Requirement: Could you rewrite the material from the line with "Click the anarkissy" to the line with "I will 625,533.", swapping "username" for "handle" and keeping everything else the same, and return only those lines?

Records for processing:
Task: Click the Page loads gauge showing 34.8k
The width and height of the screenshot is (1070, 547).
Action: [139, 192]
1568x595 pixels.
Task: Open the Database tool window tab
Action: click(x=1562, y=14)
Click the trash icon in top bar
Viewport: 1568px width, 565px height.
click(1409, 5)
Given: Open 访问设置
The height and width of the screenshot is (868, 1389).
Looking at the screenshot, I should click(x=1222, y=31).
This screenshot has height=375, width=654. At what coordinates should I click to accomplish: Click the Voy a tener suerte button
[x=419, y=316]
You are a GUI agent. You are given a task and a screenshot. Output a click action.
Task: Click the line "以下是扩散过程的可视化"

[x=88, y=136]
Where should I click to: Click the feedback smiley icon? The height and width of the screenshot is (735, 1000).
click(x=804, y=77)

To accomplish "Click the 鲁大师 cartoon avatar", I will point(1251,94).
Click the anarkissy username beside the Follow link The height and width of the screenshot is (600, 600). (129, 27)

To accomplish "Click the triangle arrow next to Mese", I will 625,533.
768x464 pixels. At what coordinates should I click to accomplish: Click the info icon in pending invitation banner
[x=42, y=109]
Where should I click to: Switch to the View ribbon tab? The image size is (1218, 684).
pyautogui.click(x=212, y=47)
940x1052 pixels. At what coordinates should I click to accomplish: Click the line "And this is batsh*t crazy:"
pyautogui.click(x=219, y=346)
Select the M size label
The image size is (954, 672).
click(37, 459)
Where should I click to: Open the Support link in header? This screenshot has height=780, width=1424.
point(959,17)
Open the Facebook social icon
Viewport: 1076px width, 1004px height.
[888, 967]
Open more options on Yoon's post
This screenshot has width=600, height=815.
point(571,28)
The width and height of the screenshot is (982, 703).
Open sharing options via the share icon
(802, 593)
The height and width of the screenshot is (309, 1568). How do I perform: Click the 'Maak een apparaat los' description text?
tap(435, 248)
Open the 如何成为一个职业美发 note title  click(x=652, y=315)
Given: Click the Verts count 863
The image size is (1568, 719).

Exercise response:
Click the anarkissy handle beside the Follow link The height and width of the screenshot is (600, 600). (129, 27)

To accomplish "Click the triangle arrow next to Mese", I will 625,533.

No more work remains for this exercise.